Selected excerpt:
++++++++++++++++++++

I know that it is normally not possible for a device to receive its own multicast stream on the same network interface where it transmitted said stream. I also understand why this is sensible, and useful.

However, I have not been able to find where this behavior is specified and/or documented. Also, I would like to understand whether it can be configured or circumvented.

Anecdotally, I know of at least one case where someone told me they saw it working (on an Arista switch), but that it stopped working when the Arista engineers installed and configured AMCS.

I will give an example use case where it might be desirable for a device to receive its own multicast stream. Imagine a gateway device that converts between some sort of non-IP signal (doesn't matter what it is) and an RTP multicast stream and vice-versa. As long as you only send signals between different devices, everything works fine. I can send a signal from A to any number of outputs of B, C, and D, and vice-versa. So, as long as I am using the network to bridge two separate locations, simply as a long "extension cable", everything works fine.

As soon as I want to treat the set of all devices as a distributed X/Y matrix, where I can send any input to any output, though, I am in trouble: it can sometimes happen that I want to send a signal from input 3 of A to output 5 of A. This means that device A needs to receive the multicast stream for its input 3 that it itself sent! And this is not possible.

I can only get around this by

  1. Strictly segregating inputs and outputs to separate network interfaces. This wastes 50% of the bandwidth, though.
  2. NATing the multicast streams. This requires complex coordination between the switch and the edge devices, since the address information provided by the sender to the receiver will actually not be correct, and "someone" needs to also rewrite the address information (for example provided via SDP) to match the rewritten addresses.
  3. Alternative NATing idea: every transmitter sends on a fixed address, every receiver receives a fixed address and the switch rewrites the addresses in such a way that the correct stream arrives at the correct receiver. This means that all signal assignment and signal changes are actually done purely in the switch without the receiver being aware. That means the receiver cannot "prepare" for the signal change (for example by muting the loudspeaker during the change).
  4. Adding an internal matrix to the devices, so that I can send signals either internally from input to output or from a multicast stream receiver to output. This adds complexity to the system because now every change in signal path potentially needs two steps: an IGMP LEAVE/JOIN in the network and a switch on the internal matrix. These two steps need to be coordinated such that they happen at the same time. It also means that switching latency and signal latency are no longer uniform because a switch that only happens inside an internal matrix is faster than an IGMP LEAVE/JOIN and a signal only traveling inside the device will have lower latency than one that travels over the network.

++++++++++++++++++++

Stored data:
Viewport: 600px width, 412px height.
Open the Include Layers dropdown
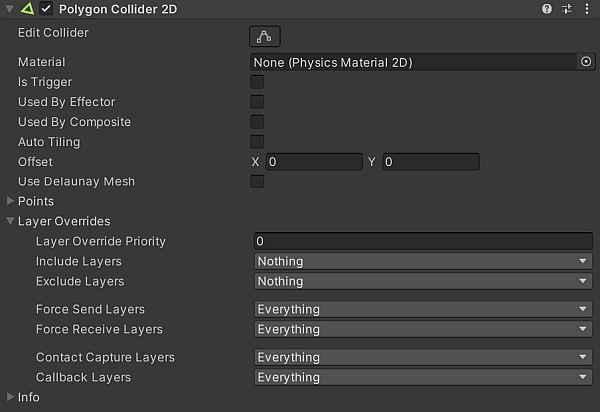coord(422,261)
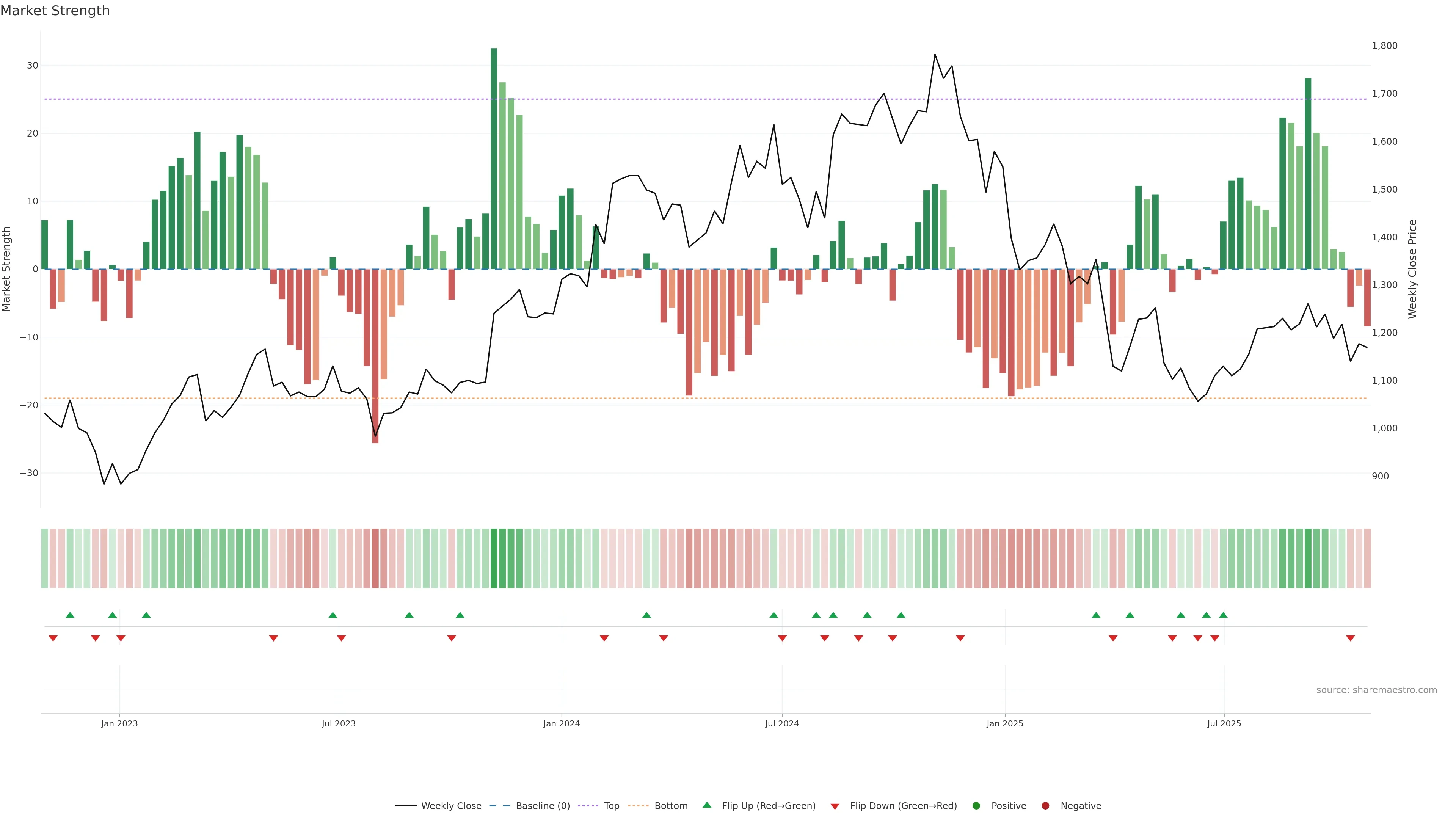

++++++++++++++++++++

Requirement 1: In the multicast post, on which brand of switch did someone reportedly see a device receive its own stream?
Requirement 2: Please resume the multicast post after its final sentence, in the same voice.

Exercise response 1: An Arista switch.

Exercise response 2:
All 4 of those solutions have undesirable tradeoffs.

Because of this, it would be desirable to configure the network in such a way that a device can IGMP JOIN its own stream. This would effective turn "the network" into a giant matrix. All signal path changes would happen purely in the network. (There would technically still be complex multi-step routing e.g. with PIM, but that is transparent to the devices.) Switching latency and signal latency would be at least somewhat uniform, especially in a Spine/Leaf network.

As I mentioned above, I have unreliable second-hand anecdotal "evidence" of this working in at least one instance. What I would like to understand is whether it is possible to configure a switch (or a set of switches in a Spine/Leaf or Hub/Spoke network although this would only be relevant for each individual leaf/spoke anyway) in such a way to enable devices to receive their own multicast streams "reflected back" from the switch, and what undesirable consequences and tradeoffs this might have.

I'm mostly interested in answers for Arista (most platforms) or Cisco NX-OS (Nexus 9k series), but others are interesting, too. I've read through the Multicast Architecture documentation for Arista, browsed the EOS and NX-OS manuals, and played around in an Arista switch, but I did not clearly understand where the decision to not "reflect back" a multicast stream is made, and thus where to look if I wanted to configure/disable it.

The behavior I am observing is that the device sends an IGMP JOIN, the switch receives the IGMP JOIN, but the switch is not sending the multicast. That is the behavior I would expect, and I understand why this behavior makes sense. My question is: can I change this behavior to be the one I want?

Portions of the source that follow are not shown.